Data: Begin

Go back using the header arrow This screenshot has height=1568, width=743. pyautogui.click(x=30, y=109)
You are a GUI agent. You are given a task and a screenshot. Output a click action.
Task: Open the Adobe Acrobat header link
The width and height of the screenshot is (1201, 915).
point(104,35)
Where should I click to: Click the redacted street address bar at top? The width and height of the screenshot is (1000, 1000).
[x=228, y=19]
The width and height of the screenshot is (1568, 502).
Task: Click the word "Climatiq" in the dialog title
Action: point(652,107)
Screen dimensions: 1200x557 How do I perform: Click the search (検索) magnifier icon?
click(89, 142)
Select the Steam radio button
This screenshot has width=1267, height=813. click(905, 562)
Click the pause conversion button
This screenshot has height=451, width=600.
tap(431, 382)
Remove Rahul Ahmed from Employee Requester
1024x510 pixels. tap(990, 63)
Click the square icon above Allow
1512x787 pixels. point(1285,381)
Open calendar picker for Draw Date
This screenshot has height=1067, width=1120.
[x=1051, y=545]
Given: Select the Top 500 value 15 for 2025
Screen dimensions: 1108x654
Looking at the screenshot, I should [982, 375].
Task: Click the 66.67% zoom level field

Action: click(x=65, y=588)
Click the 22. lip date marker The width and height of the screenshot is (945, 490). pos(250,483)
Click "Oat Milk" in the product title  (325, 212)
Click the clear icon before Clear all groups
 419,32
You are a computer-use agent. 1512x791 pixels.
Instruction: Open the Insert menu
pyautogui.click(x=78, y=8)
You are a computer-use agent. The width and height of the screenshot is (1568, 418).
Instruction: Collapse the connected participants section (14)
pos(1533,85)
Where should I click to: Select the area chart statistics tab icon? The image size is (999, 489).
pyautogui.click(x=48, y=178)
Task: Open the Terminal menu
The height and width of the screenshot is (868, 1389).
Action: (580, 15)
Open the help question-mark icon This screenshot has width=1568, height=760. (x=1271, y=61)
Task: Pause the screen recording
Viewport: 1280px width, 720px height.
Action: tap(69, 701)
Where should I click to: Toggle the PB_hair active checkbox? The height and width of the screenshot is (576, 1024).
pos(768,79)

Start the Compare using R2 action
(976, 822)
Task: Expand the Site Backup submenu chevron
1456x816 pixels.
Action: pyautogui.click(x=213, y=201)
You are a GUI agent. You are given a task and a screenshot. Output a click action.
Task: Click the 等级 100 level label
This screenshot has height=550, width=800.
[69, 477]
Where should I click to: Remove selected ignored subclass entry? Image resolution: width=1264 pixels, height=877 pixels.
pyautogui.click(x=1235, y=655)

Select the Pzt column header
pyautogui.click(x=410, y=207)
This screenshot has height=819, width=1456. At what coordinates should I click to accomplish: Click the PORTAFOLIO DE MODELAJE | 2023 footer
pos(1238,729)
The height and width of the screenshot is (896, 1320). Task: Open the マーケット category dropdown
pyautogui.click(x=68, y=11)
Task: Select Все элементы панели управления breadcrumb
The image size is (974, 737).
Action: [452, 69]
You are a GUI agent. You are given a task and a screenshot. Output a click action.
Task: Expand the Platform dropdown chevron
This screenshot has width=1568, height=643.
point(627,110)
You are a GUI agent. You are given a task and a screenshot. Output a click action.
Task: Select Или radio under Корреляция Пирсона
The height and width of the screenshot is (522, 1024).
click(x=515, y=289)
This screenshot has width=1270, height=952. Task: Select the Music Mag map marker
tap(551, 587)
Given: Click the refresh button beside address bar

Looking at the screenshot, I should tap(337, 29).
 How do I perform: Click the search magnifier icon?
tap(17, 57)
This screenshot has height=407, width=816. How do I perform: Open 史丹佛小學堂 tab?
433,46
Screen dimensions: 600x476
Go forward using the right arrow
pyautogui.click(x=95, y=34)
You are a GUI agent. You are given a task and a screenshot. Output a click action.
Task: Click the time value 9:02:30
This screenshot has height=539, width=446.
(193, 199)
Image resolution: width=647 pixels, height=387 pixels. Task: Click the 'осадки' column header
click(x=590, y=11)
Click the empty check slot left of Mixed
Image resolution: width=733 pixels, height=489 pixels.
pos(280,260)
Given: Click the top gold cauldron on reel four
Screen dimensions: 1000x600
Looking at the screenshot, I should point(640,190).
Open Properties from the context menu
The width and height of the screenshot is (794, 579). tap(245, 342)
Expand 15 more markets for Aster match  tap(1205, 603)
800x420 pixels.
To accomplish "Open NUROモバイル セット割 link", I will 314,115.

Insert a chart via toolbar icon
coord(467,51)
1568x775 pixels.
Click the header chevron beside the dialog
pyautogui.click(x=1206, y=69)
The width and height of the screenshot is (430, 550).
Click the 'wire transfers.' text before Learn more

Data: End

Your objective: Check each line of the listing for "value". Show those that have it.

Output for this task:
Given: Select the Top 500 value 15 for 2025
Task: Click the time value 9:02:30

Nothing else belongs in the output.